In 1988, after drifting through several work groups, Bloor met and became a pupil of Rina Hands. Rina was a one-time associate of J. G. Bennett, a student of Peter Ouspensky’s, and later, a pupil of George Gurdjieff. Following Gurdjieff’s death, she remained part of J. G. Bennett’s group for a while. Subsequently, she formed groups both in London, where she lived and in Bradford in the North of England – initially in conjunction with Madame Nott. She was both an accomplished movements teacher and an inspirational group leader. She died in 1994 and is buried next to Jane Heap in a cemetery in North London.
Bloor leads a Group in Austin, Texas. Aside from the usual movements and Work activities, the group specializes in the study of Gurdjieff’s writings and the study of Objective Science, as articulated by Ouspensky in In Search of The Miraculous, and by Gurdjieff in The Tales.
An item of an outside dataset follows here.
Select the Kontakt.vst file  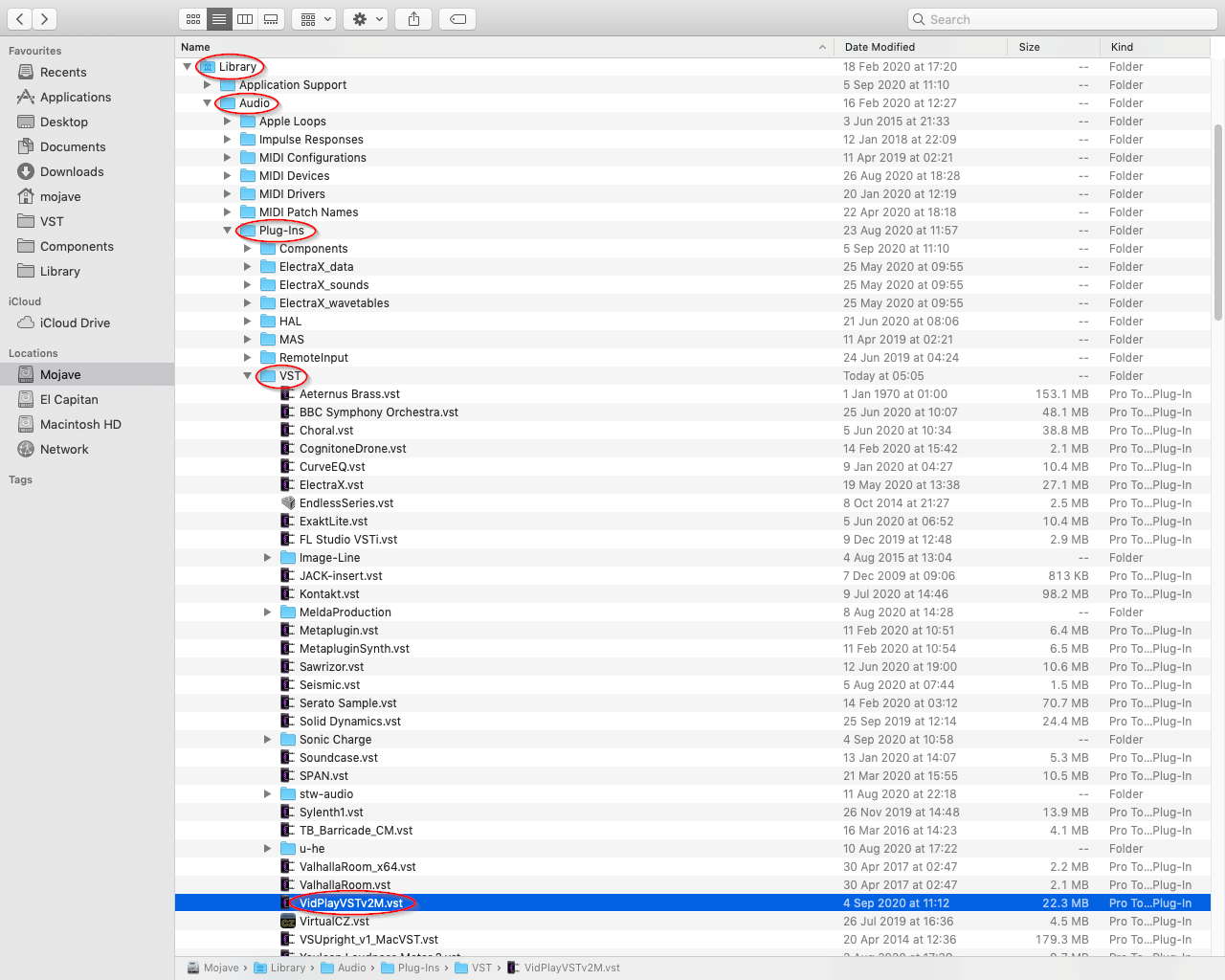pos(329,594)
He has written several books about The Work, including:
To Fathom The Gist Volume I: Approaches to the Writings of G I Gurdjieff
To Fathom The Gist Volume II: The Arch-Absurd
The Searchable Index to G. I. Gurdjieff’s Beelzebub’s Tales to His Grandson
Robert A. Schmidt, Ph.D., currently serves as spiritual director of Tayu Meditation Center. Without any conscious sense of searching for such a person, and certainly without any understanding of the role, Rob Schmidt met his spiritual teacher Robert Daniel Ennis “by accident” on the same city block where Rob had been conceived a quarter century earlier. Over the next twenty years after that meeting, Rob undertook to responsibly act interiorly and exteriorly as an apprentice, and later journeyman practitioner. Along the way, he experienced careers as a blue collar worker in the printing industry and as a university researcher and lecturer in anthropological archaeology. Now more than forty years after his initiation, Rob operates a spiritual/religious bookstore in northern California, and maintains his commitment to expand, extend and elaborate his own understanding and demonstration of the Work that Mr. Ennis opened for him.
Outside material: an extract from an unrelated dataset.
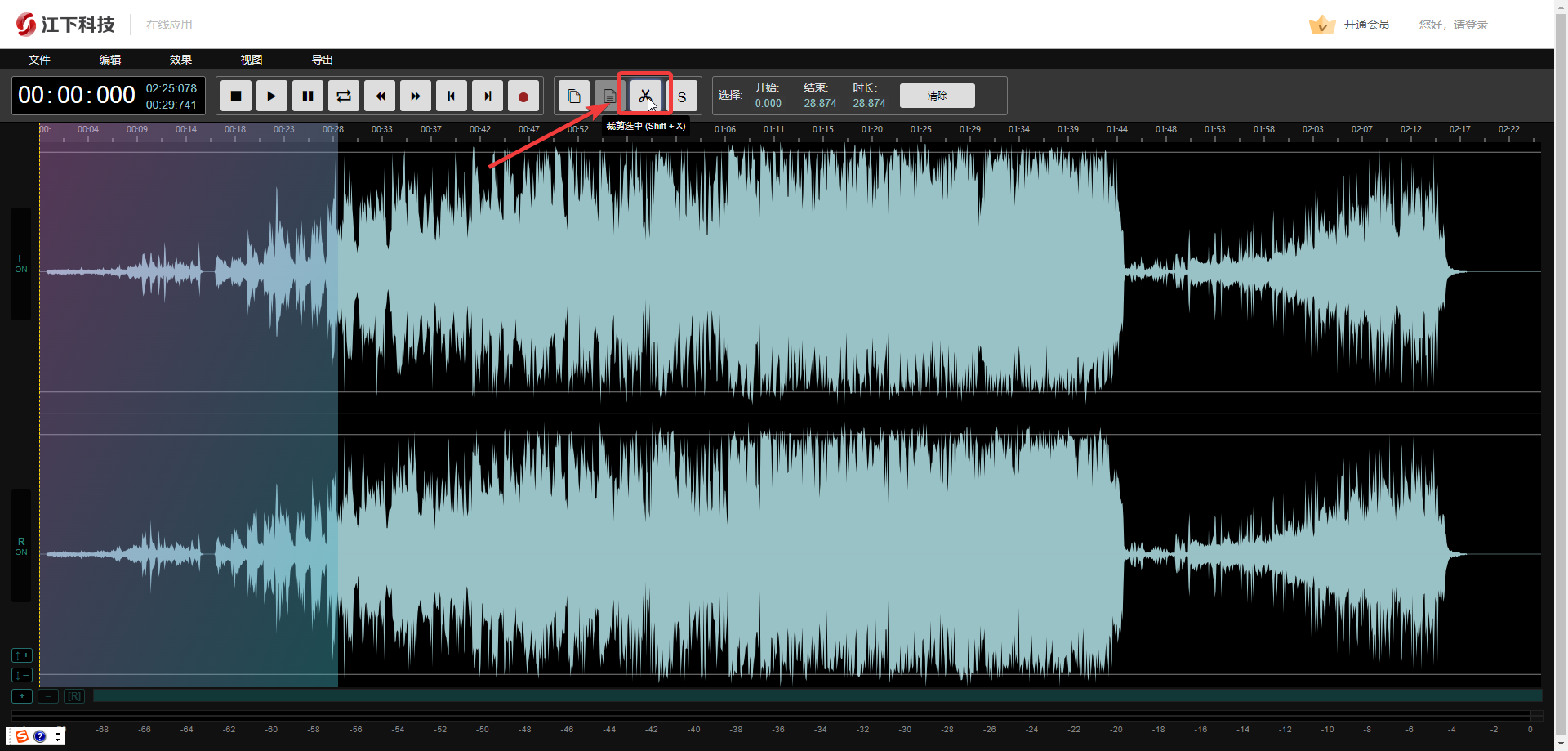This screenshot has width=1568, height=751.
Task: Toggle loop playback mode
Action: 344,96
Stuart Goodnick, co-founder of the Mystical Positivist podcast and blog, has been a practitioner of Tayu Meditation since 1985 and a Tayu Meditation instructor since 1993. He holds degrees in Physics from Caltech and UCSC, and has been an engineering manager in the industrial motion control and software security industries since 1989. Stuart has also been a student of the shakuhachi (Japanese Bamboo flute) under Master Masayuki Koga since 1996. In recent years Stuart has been applying the principles of spiritual practice and transformation in daily life as a senior executive in both Silicon Valley start-ups and global industrial manufacturers. He co-founded Many Rivers Books & Tea with Robert Schmidt and Jim Wilson in Sebastopol in 2002. A frequent writer and speaker on spiritual topics, Stuart maintains that rationality is no way the antithesis of deep mystical experience, but is in fact a necessary ally.